• _Source text_
□ □ □ □ □

Cyclo-cross Gavere

Race details
- Region: Gavere, Belgium
- Local name: Cyclocross Asper-Gavere
- Discipline: Cyclo-cross
- Competition: UCI Cyclo-cross World Cup
- Type: one-day

History (men)
- First edition: 1983
- Editions: 43 (as of 2024)
- First winner: Hennie Stamsnijder (NED)
- Most wins: Sven Nys (BEL) (9 wins)
- Most recent: Mathieu van der Poel (NED)

History (women)
- First edition: 2000
- Editions: 25 (as of 2024)
- First winner: Hanka Kupfernagel (GER)
- Most wins: Sanne Cant (BEL); (4 wins)
- Most recent: Fem van Empel (NED)

= Cyclo-cross Gavere =

Belgian bike race

The Cyclo-cross Gavere also known as Cyclocross Asper-Gavere is a cyclo-cross race held in Gavere, Belgium.
It is held on the banks of the river Scheldt in the vicinity of the Grenier castle.
A cyclo-cross race on or near the current location had been organized since 1955 as a standalone race, but in 1983 the race was included in the first edition of the Superprestige series which it continued to be part of until 2022.
Since 2023 the race has been part of the UCI Cyclo-cross World Cup.

The cross includes some steep climbs and descents (with elevations up to 80 meters) on a muddy forest ground.

□ □ □ □ □

• _Extracted information_
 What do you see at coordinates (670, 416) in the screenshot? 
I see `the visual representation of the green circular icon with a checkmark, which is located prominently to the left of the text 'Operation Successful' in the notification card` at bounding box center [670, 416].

□ □ □ □ □

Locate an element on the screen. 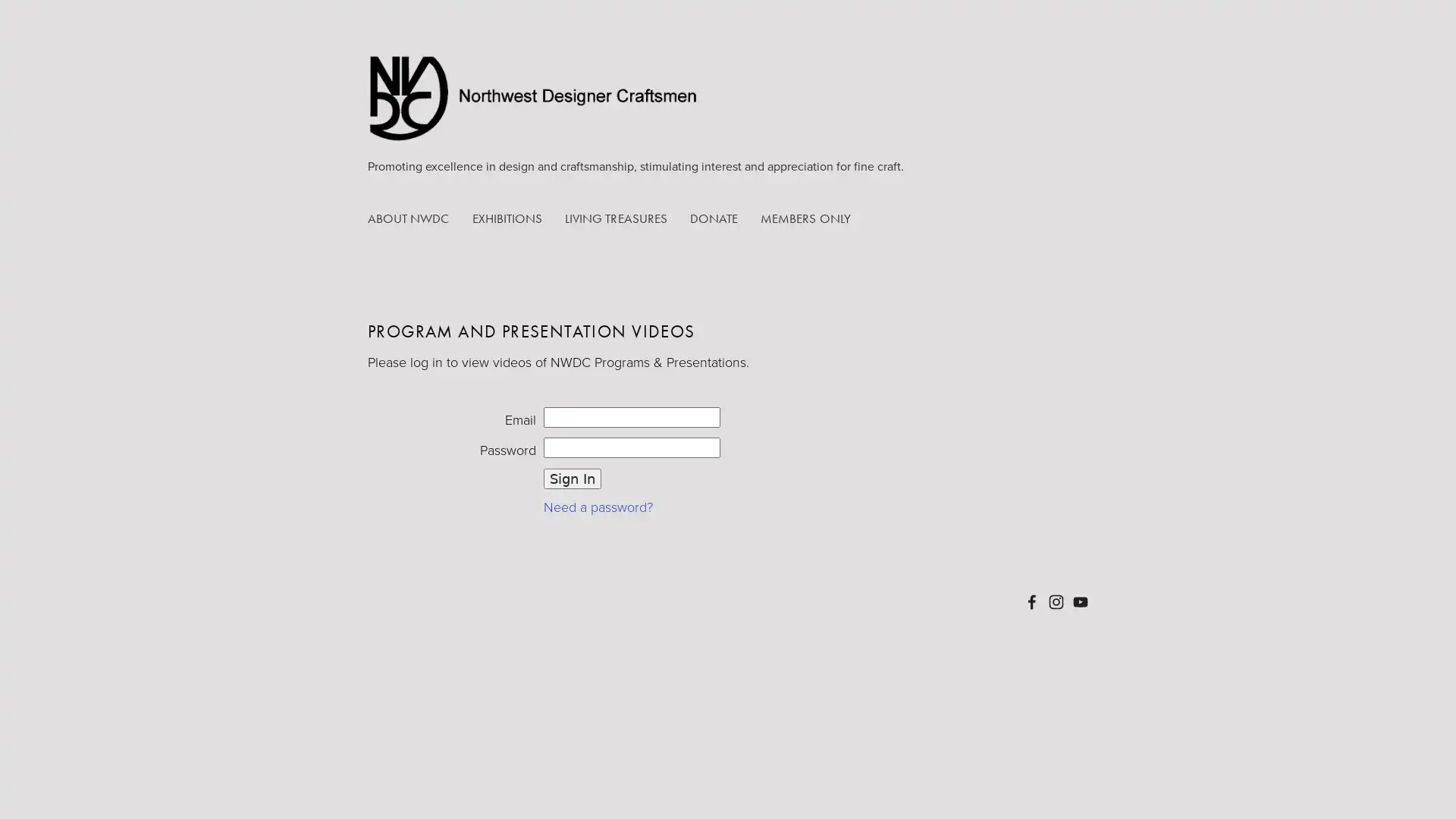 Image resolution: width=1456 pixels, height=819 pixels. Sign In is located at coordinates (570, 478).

□ □ □ □ □

• _Exercise directions_
Retype the passage of the Cyclo-cross Gavere text from "- First edition: 1983" to "van Empel (NED)", keeping every word and punctuation mark unchanged.

• _The response_
- First edition: 1983
- Editions: 43 (as of 2024)
- First winner: Hennie Stamsnijder (NED)
- Most wins: Sven Nys (BEL) (9 wins)
- Most recent: Mathieu van der Poel (NED)

History (women)
- First edition: 2000
- Editions: 25 (as of 2024)
- First winner: Hanka Kupfernagel (GER)
- Most wins: Sanne Cant (BEL); (4 wins)
- Most recent: Fem van Empel (NED)